I thought of digging a moat, stocking it with piranha, stringing up barbed wire, sowing the garden with land mines and perching somewhere with a harpoon gun, waiting for some cotton-tailed Moby Dick to surface from the ivy.
It was not to be. A cooler head — my wife’s — prevailed. Besides, how could I make war on such a cute adversary? Instead, we followed some gardeners’ advice for warding off rabbits. We sprinkled cayenne pepper and strands of wife’s hair around our surviving plants.
It was not Fort Knox, and I was sure I heard rabbity laughter rattling the ivy. I expected a rabbit to saunter out, with one of our carrots in a white-gloved paw, and ask, “Eh, what’s up, doc?”
The next day, what had remained — with a few exceptions — was gone, as gone as if it had never existed.
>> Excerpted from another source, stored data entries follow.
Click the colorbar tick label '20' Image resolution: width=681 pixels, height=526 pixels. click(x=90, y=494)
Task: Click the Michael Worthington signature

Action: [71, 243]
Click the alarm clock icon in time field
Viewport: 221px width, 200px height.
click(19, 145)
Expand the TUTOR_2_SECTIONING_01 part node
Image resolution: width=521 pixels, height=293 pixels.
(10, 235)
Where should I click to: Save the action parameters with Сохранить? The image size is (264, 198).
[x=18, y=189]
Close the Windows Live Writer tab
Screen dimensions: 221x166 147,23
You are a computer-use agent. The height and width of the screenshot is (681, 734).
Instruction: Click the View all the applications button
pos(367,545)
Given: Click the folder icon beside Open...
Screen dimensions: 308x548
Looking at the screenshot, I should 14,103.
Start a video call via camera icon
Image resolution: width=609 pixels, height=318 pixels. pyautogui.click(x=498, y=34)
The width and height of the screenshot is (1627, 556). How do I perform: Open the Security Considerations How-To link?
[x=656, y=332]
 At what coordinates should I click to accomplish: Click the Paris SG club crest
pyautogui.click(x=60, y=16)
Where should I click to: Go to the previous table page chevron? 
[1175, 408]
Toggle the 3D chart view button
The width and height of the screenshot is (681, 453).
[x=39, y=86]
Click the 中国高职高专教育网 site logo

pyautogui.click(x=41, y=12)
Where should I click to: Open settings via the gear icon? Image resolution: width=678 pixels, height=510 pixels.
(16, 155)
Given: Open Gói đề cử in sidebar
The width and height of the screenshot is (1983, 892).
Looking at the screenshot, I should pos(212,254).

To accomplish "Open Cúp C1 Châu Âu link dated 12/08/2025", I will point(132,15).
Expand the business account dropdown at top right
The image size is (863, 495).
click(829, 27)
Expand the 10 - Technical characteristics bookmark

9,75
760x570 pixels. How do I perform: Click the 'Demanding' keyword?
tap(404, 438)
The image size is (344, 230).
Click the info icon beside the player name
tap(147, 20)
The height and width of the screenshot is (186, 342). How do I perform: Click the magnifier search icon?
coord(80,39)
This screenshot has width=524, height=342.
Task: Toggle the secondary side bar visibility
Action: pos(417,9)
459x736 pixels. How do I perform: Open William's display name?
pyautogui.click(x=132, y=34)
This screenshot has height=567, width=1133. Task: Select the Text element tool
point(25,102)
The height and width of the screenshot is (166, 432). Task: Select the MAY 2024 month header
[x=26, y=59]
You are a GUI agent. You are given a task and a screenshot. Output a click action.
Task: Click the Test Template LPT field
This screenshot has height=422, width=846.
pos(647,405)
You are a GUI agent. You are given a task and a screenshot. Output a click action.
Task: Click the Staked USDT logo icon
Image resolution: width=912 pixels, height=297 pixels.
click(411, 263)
Obviously, we had to hope for some higher power to lift this plague.
***
It was a neighbor who gave us something to hope for. He told us about a red-tailed hawk that nested in the neighborhood a few years ago. Like an avenging angel, it had swooped down and cured a pestilential outbreak of squirrels.
Now, if only we knew a medicine man — could we find one in the Yellow Pages? For a modest fee, he could go into a deep trance and try to persuade this hawk to save us. Or he could communicate with old Elmer Fudd himself, now living on some “astwal” plane above Albuquerque, who might reveal how he finally got wid of that wascally wabbit.
Until then, we’ll have to suffer on our own.